Intergenerational dialogue is a common theme for this year’s Who’s a Washingtonian? projects. The Metropolitan DC Health Consortium has launched a project that will bring middle school students from the Shaw neighborhood together with older residents of the Crestwood neighborhood. The young participants will interview the seniors, and will learn from their aspirations, inspirations, and life stories. Project leaders hope that stories of perseverance in the face of adversity will help the students meet their own challenges.
The Washington Performing Arts Center will bring young Washingtonians and seniors together around a mutual appreciation for gospel music. The program, titled Deep River, will culminate in a video created from edited oral history interviews.
Other projects will focus on bringing longtime Washingtonians together with newcomers to the city. In conjunction with the upcoming premiere of the webseries Districtland, the DC Independent Film Festival (DCIFF) will host a conversation aimed at new millennial residents and young adults who have grown up in the District.
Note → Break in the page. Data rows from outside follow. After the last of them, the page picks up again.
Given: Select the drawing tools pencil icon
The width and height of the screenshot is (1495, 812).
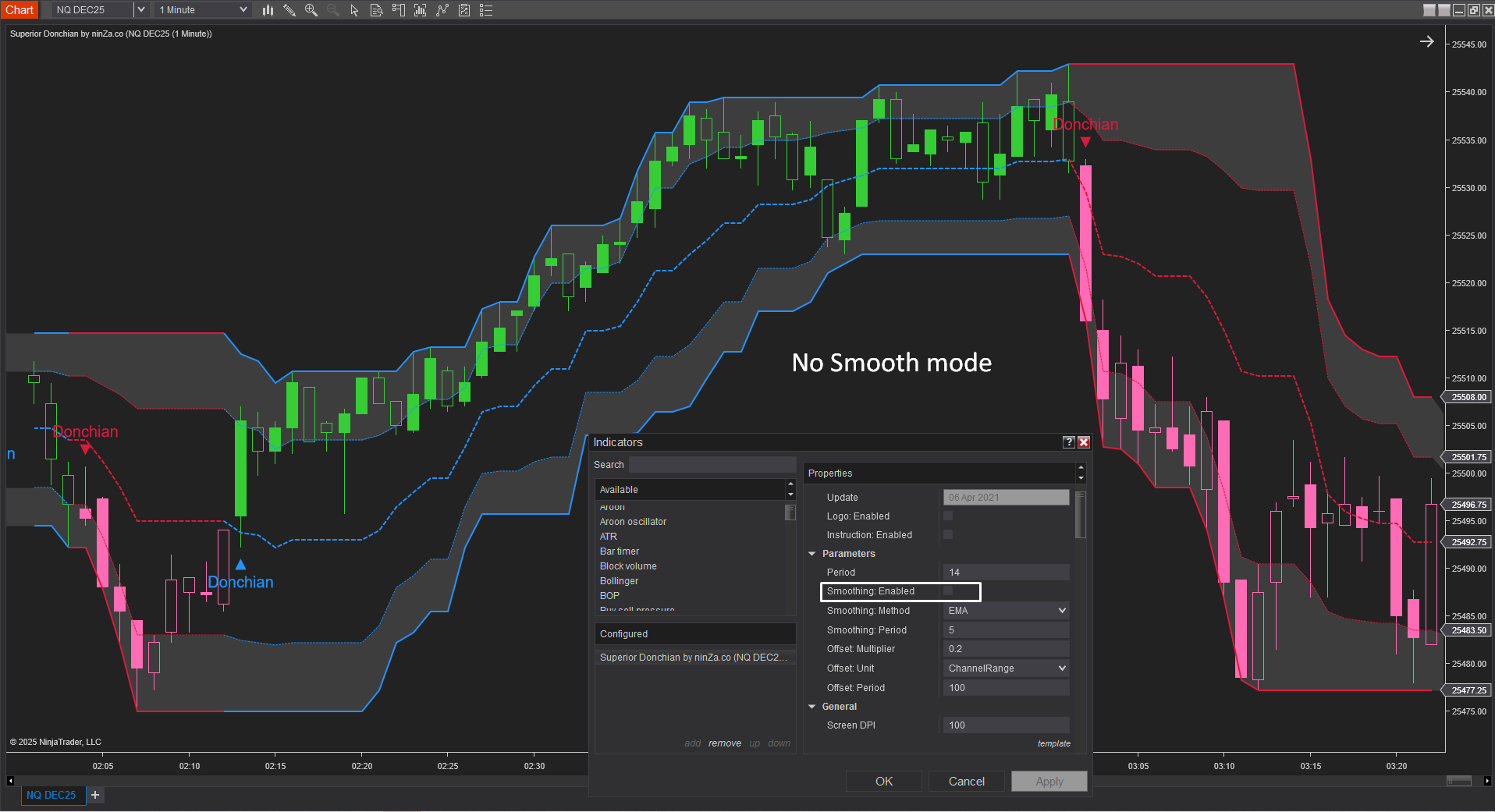Looking at the screenshot, I should (289, 10).
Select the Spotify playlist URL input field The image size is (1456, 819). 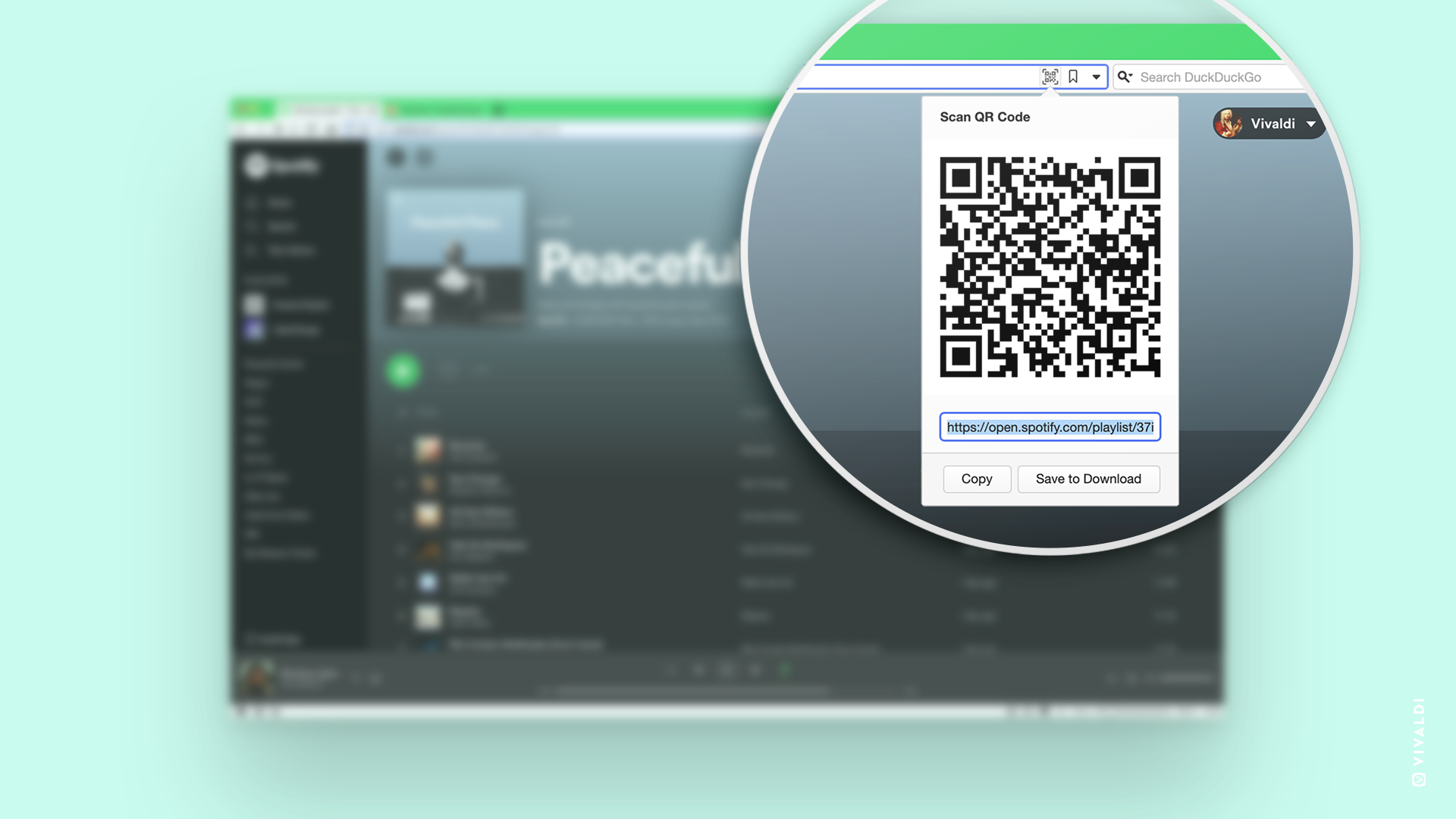click(x=1050, y=427)
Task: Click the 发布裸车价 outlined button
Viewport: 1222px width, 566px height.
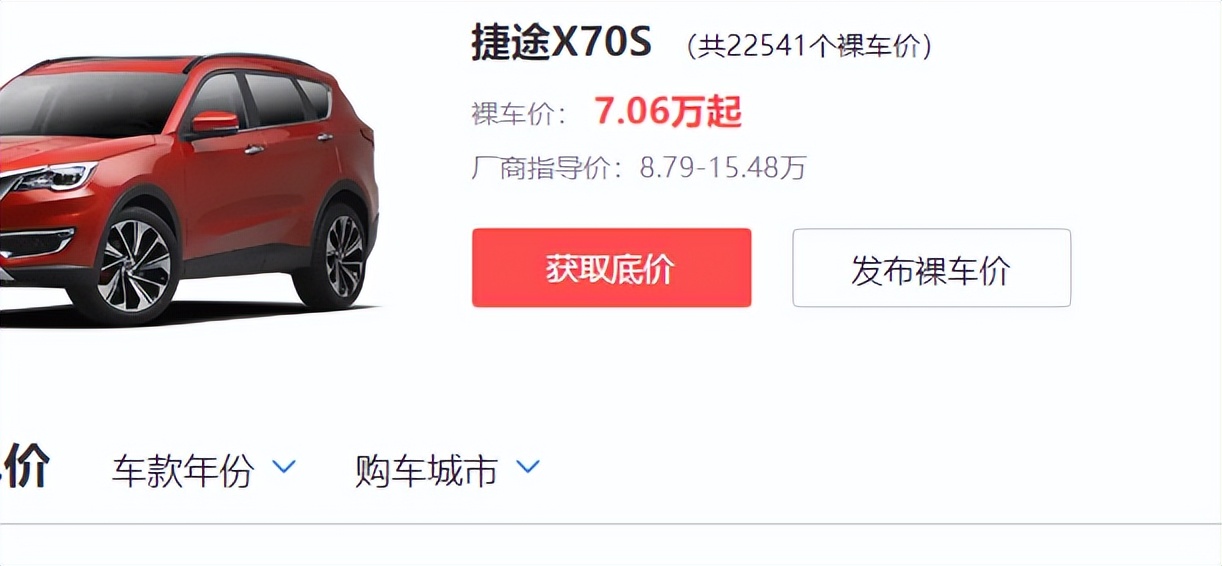Action: (x=931, y=268)
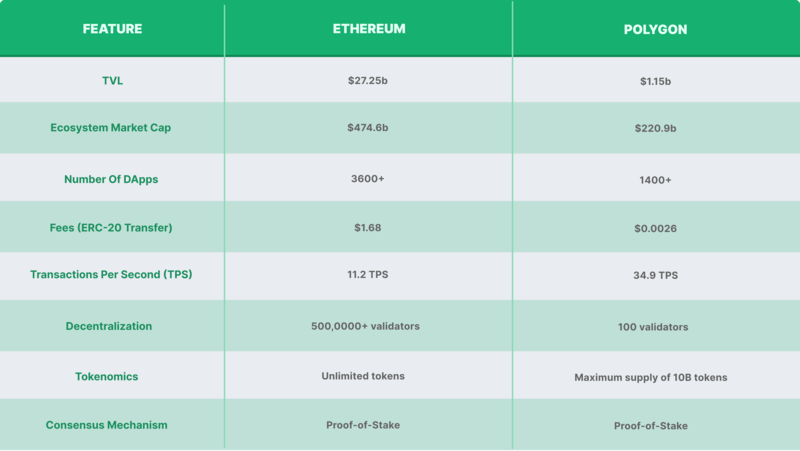Click the $0.0026 fee value
The image size is (800, 451).
656,228
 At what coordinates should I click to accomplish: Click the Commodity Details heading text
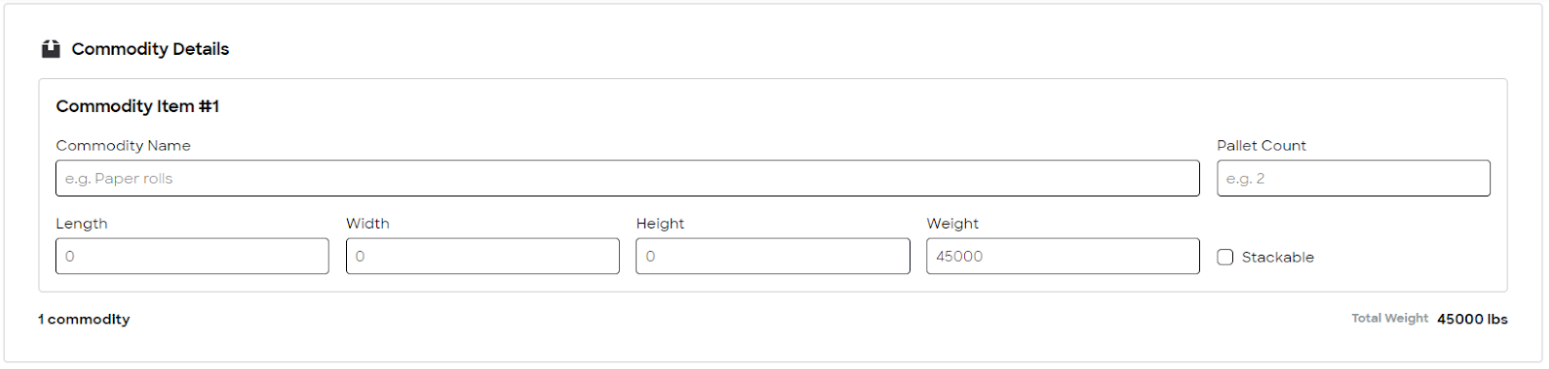pyautogui.click(x=150, y=49)
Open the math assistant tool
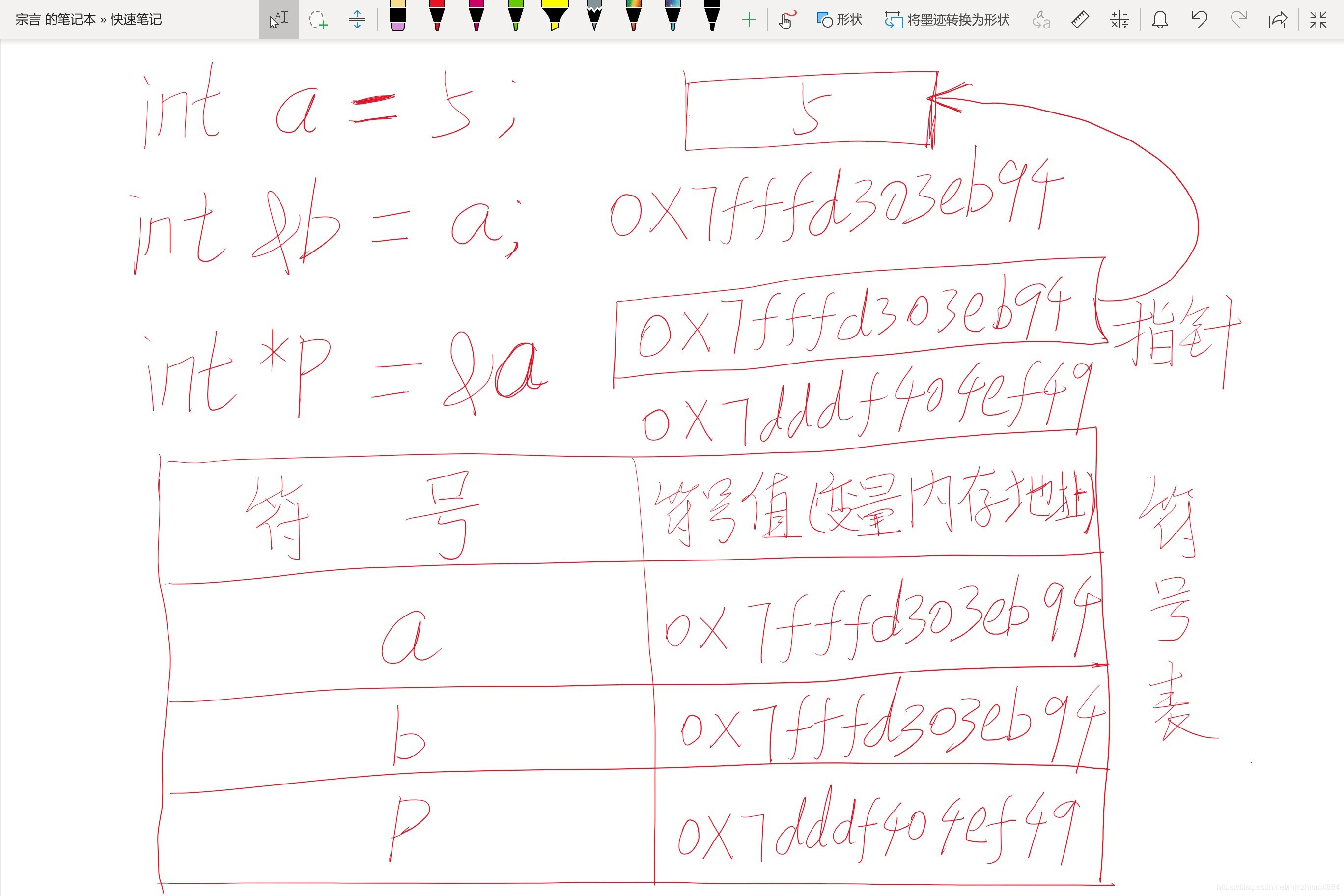Viewport: 1344px width, 896px height. (x=1120, y=20)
Districtland is intended to be an honest look at how many young professionals live their daily lives in a booming, but sometimes socially isolating Washington, DC. DCIFF’s conversation will give real DC residents the opportunity to voice their opinions on just how honest the portrayal is.
The Madison Terrace Cooperative will also bring together an audience of new and longtime residents, this time to help tell the story of Washington’s shifting demographics from the perspective of a single block. The project, 5500: A Changing Block, will focus on the Madison Terrace Building. Residents, local business owners, university professors, and Greater Greater Washington founder Dave Alpert, will weigh in on recent changes to the neighborhood. The final product will be a feature length documentary film offering a unique perspective on housing affordability and economic development.
American University’s Women in Film Collective will bring their Community Voice Project (CVP) to the Anacostia Community Museum to address how the neighborhoods of greater Anacostia are reconciling issues of gentrification, revitalization, and suburbanization with their existing culture and history. The project will pair student filmmakers with community historians and storytellers in a partnership designed to blur the lines between media makers and subjects. The resulting digital stories will be archived and displayed by the CVP, the Anacostia Community Museum, and HumanitiesDC’s DC Digital Museum.
The Daniel Alexander Payne Community Development Corporation will initiate a collaborative project between two downtown religious congregations. The project will use sociology, comparative religion and politics as lenses through which to examine historic relations between the city’s African-American Christian and Jewish congregations. The project will result in a culminating public event, and will seek to continue the conversation online.
Finally, the Abacus Project Inc. will bring African-American and Afro-Cuban jazz musicians together to discuss the historical development of each group’s unique styles. The program will go beyond the music, documenting the stories of the men and women who bring it to life. The collaboration will produce a documentary film aimed at asking musicians such questions as, “Why did you come to DC?”, and “Why do you stay in DC?”
These projects will be underway throughout 2016. We’ll have the details on all public events and final products as they become available.